I once tried to get away with a lower % active ingredient of Roundup for foliage spraying (1.5%) and was unhappy with the results.  Some yellowing, some dead but the following year it was obvious that it was a wasted effort and, re-treating was needed.  [This was on Beech suckers a year after the larger Beech stems were cut.  I did notice good kill of the herbaceous spp. but they were not the problem.]

Hi Mark:

Thanks, this is helpful to know.  I have sprayed foliar at 6% in very heavy beech and had to retreat because foliar density prevented effective penetration of the mist into the subcanopy.

I've experimented with different concentrations of glyphosate when doing cut stump treatments on Buckthorn. I tried the typical "hardware store" concentrate of about 18% glyphosate, on stumps cut in the late summer and fall, treating the stumps within minutes of cutting the tree. The results were mediocre - I had a fair number of stumps that sprouted (I'm guessing 25% of them??)
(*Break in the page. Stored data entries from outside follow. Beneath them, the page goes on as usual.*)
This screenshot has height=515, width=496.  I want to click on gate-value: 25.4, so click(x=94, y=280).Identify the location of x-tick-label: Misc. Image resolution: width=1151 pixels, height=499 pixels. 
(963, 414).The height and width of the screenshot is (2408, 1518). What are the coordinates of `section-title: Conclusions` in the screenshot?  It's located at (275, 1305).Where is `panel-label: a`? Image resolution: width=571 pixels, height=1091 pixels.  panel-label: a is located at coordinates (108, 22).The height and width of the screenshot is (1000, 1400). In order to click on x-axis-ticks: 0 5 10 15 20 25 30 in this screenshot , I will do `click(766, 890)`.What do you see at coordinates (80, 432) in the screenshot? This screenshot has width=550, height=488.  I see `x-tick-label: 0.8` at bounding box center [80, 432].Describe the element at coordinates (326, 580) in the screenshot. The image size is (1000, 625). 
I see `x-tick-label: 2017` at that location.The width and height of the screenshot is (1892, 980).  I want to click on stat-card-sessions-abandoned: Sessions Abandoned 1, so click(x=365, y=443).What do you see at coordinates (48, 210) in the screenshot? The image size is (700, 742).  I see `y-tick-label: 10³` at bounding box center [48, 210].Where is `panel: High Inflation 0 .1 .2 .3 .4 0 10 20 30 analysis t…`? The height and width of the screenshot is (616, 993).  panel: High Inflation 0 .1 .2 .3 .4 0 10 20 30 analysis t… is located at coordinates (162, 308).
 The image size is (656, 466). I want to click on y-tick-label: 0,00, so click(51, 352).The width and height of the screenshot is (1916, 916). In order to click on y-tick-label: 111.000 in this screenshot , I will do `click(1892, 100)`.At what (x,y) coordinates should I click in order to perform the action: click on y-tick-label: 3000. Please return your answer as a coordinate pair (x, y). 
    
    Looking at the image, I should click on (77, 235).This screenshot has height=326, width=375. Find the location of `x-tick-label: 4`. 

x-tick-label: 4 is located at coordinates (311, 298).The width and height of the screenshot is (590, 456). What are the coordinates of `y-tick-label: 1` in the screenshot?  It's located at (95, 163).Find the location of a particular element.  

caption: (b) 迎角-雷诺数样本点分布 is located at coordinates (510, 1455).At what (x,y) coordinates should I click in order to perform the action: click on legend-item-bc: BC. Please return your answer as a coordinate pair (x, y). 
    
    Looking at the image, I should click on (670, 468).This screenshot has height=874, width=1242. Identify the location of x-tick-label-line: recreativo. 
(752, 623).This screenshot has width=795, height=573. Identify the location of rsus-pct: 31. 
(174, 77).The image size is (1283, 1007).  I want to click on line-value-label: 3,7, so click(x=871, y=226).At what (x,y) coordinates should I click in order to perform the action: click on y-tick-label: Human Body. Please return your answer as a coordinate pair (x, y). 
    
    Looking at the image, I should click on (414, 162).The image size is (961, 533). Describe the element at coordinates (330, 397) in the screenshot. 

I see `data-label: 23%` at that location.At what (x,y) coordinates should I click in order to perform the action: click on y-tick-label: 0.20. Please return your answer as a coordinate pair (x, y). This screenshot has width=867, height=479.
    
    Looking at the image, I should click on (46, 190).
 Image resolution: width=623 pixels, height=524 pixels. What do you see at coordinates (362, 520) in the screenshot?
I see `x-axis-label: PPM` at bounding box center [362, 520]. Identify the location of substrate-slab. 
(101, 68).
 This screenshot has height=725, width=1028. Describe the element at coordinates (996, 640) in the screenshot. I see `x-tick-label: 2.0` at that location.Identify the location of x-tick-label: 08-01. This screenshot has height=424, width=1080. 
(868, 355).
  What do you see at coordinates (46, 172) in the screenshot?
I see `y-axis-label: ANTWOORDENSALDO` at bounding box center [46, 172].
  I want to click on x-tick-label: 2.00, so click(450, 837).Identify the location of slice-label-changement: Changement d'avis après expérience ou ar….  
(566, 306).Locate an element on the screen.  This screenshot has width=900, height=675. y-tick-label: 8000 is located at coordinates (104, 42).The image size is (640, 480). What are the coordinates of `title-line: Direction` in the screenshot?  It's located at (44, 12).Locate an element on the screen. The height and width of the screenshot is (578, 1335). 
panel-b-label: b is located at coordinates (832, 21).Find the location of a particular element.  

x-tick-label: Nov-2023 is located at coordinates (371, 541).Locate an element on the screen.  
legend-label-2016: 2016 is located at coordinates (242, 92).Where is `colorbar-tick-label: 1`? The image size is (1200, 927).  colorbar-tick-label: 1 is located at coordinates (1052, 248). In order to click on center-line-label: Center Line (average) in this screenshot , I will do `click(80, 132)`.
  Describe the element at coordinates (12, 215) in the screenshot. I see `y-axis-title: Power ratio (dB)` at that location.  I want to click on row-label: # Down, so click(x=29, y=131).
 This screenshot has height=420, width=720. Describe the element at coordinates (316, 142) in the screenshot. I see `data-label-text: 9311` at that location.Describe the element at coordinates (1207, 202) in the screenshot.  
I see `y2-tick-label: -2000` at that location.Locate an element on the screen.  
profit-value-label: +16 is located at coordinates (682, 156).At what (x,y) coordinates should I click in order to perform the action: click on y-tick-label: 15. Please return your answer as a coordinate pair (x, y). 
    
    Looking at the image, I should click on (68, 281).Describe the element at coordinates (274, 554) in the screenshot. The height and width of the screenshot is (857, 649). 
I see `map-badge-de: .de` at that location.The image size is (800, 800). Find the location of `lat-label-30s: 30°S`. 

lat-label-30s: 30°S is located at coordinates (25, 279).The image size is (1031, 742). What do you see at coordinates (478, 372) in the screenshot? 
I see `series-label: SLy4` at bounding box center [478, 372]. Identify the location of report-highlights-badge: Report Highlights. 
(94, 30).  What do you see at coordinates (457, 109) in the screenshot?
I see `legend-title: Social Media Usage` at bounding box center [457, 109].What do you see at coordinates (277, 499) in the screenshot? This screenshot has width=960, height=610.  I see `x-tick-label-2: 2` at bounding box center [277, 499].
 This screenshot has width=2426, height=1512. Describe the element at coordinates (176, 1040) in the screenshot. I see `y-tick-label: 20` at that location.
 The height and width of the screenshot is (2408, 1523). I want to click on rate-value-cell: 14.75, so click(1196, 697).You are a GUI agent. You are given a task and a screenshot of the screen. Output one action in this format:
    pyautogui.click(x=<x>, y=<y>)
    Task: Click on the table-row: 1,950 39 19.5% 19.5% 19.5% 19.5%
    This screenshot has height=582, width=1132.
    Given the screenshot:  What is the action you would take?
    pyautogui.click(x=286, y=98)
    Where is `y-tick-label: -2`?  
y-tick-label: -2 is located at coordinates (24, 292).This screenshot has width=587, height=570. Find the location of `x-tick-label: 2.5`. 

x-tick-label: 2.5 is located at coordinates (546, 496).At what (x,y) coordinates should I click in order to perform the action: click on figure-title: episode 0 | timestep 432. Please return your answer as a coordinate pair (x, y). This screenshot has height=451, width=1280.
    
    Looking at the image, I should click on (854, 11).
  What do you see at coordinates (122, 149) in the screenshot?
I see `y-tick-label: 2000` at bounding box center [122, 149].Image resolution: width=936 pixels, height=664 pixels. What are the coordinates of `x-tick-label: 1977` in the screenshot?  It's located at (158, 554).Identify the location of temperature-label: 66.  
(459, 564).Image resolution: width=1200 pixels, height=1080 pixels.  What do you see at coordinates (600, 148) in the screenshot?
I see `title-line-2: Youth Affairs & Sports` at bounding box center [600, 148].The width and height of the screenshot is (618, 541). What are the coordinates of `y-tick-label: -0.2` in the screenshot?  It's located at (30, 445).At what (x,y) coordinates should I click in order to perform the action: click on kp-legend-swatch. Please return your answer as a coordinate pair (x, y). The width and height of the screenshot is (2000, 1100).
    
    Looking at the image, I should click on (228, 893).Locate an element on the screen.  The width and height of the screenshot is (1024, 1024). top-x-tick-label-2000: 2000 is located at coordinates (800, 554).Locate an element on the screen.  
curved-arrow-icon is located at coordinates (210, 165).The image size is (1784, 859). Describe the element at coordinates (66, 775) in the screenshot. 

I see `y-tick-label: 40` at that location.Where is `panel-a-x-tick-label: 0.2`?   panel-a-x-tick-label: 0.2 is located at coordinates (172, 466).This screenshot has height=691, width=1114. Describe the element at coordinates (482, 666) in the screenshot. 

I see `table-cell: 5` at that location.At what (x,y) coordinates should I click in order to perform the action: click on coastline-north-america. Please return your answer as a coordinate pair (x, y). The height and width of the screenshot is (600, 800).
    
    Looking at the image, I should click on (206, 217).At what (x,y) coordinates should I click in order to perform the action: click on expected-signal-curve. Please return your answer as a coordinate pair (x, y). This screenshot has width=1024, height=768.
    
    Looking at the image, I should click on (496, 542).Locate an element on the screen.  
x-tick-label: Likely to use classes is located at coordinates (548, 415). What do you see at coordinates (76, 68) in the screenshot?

As Peter mentioned, using at least a 25% concentration works much better. When I tried 33%, I had essentially 100% mortality. These days, I just wait for Tractor Supply or some other place to put it on sale and buy their 41% generic concentrate. If I get it on sale, it's cheap enough that I just use it at the full 41% concentration rather than messing with diluting it.

BTW... when cutting larger trees, it's not necessary to coat the entire stump. just cover a ring around the outside edge of the cut surface. (I'm guessing the trick is to just cover the cambium layer?)

I have had an inclination that European buckthorn is one of the hardest species to kill. John is adding fuel to that fire.  A flame weeding project (no pun intended) a few years ago resulted in considerable resprouting below the flamed girdle 12 months post-flaming.  The cooperator said that most of the sprouts died later.

Most of the glyphosate labels I've seen indicate the outer 2 inches of cut-stumps should be treated.  I don't know if that is for vascular cambium.  Glyphosate interrupts the development of an enzyme necessary for photosynthesis.  We'll need an eco-toxicology-physiologist to explain how a stump without leaves and no ability to photosynthesize is killed by glyphosate...but it works.

Peter; I believe that glyphosate inhibits growth by interrupting amino acid development and not directly acting to interrupt photosynthesis. Although those amino acids are needed for that too, other growth in general is inhibited at the woody growth sites so... I could be way off but I think this explains the effectiveness on cut vascular tissue. (I see you didn't get a response from an eco-toxicology-physiologist so ...will a Forester do?)

would a small goat heard or hogs be of help here? A solar fencer and and some fence tape to keep them in place.